La santé mentale du psy, psychologue, psychiatre, psychothérapeute, et de l’analyste est vacillante. Tout comme son corps. En regardant les photos des premiers psychanalystes, femmes et hommes, il est possible d’observer une élégance, probablement due à l’époque. Freud était connu pour son élégance, son costume trois-pièces, même s’il était très usé. Lacan aussi était très élégant. D’ailleurs ce dernier, même âgé, pratiquait la gymnastique et montait les escaliers comme un cabri pour rendre visite à une dame. En un mot, Ἔρως était au rendez-vous. Eros était au rendez-vous aussi dans la pratique de ces deux Messieurs. Le premier avec son cancer et l’odeur nauséabonde qui se dégageait, recevait encore des patients à Londres. Le deuxième, jusqu’au bout de son existence, a continué lui aussi à assurer ses consultations.
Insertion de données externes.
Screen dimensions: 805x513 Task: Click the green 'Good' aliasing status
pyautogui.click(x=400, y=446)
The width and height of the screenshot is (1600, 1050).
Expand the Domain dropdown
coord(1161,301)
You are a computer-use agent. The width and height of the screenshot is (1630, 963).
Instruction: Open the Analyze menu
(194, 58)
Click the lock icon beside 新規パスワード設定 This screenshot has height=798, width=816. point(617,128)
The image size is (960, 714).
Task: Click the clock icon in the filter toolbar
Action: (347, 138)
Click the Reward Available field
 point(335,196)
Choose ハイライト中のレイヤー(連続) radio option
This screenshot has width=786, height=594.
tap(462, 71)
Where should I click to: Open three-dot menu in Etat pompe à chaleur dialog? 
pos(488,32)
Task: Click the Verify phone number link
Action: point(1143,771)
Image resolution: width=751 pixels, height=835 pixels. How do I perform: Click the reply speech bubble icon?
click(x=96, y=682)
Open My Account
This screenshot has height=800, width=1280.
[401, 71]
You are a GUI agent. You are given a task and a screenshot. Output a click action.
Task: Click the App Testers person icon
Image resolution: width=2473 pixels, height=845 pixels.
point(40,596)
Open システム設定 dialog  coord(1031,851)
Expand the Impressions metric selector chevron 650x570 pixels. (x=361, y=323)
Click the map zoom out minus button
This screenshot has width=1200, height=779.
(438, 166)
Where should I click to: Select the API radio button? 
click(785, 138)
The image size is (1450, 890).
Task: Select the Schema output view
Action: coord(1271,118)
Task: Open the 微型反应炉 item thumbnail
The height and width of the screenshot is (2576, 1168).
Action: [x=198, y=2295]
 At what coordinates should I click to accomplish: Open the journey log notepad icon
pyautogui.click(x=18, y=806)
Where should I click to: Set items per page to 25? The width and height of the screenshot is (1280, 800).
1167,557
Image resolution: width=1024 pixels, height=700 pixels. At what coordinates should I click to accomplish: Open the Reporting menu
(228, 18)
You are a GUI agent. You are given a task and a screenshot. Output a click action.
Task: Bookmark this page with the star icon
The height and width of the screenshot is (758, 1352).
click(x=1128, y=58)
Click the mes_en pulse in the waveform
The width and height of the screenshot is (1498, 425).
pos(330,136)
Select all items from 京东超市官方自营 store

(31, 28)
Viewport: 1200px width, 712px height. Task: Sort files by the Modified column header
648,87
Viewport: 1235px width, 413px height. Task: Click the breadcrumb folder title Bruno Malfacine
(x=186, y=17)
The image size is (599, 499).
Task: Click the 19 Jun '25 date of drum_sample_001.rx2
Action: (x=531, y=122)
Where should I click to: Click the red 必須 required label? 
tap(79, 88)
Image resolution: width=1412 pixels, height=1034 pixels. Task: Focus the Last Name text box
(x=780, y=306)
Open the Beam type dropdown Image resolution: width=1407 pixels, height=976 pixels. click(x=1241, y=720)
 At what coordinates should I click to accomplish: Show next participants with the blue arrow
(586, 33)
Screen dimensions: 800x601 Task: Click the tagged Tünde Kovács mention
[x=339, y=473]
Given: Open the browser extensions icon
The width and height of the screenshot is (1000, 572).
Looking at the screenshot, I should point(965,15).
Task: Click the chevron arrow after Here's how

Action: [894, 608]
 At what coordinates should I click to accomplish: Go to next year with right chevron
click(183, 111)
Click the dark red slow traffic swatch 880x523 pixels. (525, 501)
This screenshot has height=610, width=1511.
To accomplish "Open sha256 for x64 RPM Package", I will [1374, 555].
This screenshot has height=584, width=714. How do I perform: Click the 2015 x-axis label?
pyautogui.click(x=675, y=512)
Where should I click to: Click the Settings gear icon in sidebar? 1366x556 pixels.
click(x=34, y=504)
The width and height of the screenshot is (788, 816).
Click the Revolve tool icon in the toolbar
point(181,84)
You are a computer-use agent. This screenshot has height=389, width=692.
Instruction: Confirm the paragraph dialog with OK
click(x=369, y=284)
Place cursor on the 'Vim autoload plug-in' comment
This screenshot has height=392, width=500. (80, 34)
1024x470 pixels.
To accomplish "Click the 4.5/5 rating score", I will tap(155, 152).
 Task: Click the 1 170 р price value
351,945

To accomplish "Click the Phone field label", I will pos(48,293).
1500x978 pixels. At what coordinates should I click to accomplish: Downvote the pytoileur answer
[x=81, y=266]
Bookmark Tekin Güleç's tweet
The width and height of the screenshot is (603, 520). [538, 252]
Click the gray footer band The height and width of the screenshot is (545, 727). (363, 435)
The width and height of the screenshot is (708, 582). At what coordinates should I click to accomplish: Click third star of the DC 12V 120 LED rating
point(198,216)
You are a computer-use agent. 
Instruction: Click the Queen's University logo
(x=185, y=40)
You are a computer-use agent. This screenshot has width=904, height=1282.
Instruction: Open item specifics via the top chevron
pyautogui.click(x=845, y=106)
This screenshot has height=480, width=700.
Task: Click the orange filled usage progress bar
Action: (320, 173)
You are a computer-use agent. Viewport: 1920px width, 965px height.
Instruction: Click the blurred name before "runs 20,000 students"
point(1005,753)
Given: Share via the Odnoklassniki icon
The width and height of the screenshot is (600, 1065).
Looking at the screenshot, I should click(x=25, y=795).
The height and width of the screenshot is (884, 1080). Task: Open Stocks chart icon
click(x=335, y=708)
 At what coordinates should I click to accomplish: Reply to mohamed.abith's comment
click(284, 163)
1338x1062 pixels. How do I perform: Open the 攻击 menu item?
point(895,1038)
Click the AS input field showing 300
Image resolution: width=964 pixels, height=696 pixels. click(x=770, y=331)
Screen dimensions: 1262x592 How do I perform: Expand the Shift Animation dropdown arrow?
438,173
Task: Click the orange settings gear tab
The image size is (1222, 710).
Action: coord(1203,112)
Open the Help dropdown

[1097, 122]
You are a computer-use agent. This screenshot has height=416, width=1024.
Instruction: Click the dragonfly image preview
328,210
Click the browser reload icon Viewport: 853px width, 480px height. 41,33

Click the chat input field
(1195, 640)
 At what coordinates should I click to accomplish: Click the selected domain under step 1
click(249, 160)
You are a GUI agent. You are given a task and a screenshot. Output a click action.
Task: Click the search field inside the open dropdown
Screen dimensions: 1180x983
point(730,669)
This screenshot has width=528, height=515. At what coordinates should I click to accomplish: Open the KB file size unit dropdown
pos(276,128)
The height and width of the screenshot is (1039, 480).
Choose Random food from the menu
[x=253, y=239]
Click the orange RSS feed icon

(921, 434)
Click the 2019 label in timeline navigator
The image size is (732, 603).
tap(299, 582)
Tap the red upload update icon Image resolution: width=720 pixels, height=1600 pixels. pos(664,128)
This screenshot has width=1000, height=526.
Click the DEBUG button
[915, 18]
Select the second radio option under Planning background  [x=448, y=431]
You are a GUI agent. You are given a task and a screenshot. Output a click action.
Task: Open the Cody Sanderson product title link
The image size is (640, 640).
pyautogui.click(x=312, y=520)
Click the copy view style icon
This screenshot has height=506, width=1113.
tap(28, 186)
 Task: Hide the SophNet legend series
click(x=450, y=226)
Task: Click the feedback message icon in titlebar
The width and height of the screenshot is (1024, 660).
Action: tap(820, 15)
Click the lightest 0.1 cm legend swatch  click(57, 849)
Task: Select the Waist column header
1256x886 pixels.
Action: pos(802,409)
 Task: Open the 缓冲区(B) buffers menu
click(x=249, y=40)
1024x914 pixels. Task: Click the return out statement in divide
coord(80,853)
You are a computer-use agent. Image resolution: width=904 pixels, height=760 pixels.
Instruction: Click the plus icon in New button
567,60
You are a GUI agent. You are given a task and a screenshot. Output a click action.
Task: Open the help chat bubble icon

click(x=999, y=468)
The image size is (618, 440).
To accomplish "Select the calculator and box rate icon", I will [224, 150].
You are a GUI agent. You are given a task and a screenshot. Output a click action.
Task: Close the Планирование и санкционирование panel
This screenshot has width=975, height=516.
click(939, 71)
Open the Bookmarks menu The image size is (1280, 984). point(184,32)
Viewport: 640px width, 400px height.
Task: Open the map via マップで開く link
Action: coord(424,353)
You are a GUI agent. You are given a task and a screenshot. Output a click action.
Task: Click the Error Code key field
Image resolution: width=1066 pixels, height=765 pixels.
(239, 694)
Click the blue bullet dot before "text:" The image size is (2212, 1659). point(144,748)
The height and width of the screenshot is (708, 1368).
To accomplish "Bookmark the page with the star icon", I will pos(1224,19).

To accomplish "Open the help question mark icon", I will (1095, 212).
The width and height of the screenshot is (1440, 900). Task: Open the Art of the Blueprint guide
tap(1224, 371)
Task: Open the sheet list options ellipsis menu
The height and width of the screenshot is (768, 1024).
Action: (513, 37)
Le symptôme du psy c’est qu’il n’a pas fait une psychanalyse. Quant à l’analyste, il a abandonné la sienne. Le résultat, et cela n’engage que l’auteur de ces lignes, ce sont des corps abandonnés, malmenés, maltraités, mal habillés. Comme le moi est corporel, nous avons affaire à une sorte d’egopathie.
Le psychotique a toujours un bon mot pour indiquer où ça cloche chez l’analyste. Une psychanalysante avait dit à propos d’un analyste : « Comment il peut parler de mon corps s’il bouffe comme un cochon ? En plus, j’ai su qu’il avait fait une lipoaspiration. Il est devenu maigre, et là il est gros une autre fois. Franchement, quel culot ! ». La fâcherie de cette dame, le lecteur ne doit pas la prendre uniquement comme du transfert négatif. Parfois, l’interprétation – le contre-transfert, comme d’aucuns disent – est utilisée comme arme. D’ailleurs un professeur avait même dit qu’il armait les psychologues avec les outils de la psychanalyse. Je lui avais répondu : « Carnage assuré ! ». Depuis il me fait la moue.
La clinique est possible avec l’autiste, la clinique est possible avec les malades dans les hôpitaux atteints de maladies psychiatriques et de maladies organiques, de maladies génétiques, la clinique est aussi possible avec les nourrissons, avec les personnes âgées, avec les enfants sous médicaments comme la Ritaline.
Pendant que quelques-uns inventent, proposent, secouent, comme l’auteur de ces lignes avec la CPP et Jacques-Alain Miller avec sa CPCT, d’autres sont endormis dans leur fauteuil pendant que le psychanalysant parle. D’autres réagissent par spasme, poussés par le désir de Miller. Cela a toujours était ainsi : quelques-uns bravent la tempête pendant que d’autres courent aux abris, quand ils ne se cachent pas sous les jupes de maman.
« Il arrive un temps où ne se dit plus : mon Dieu.
Temps de purification absolue. »
Si le poète Drummond de Andrade, dans sa poésie « Les épaules supportent le monde », peut se permettre une telle exigence – « Temps de purification absolue » –, c’est parce qu’il est poète. Je suis clinicien. Dans mon champ opératoire, il y a de la merde, de la pisse, de la haine, de la mort. Rien n’est pur. Mais cela ne signifie pas qu’il faille céder mollement, sans examiner jusqu’où il est possible d’aller et de construire à partir du reste.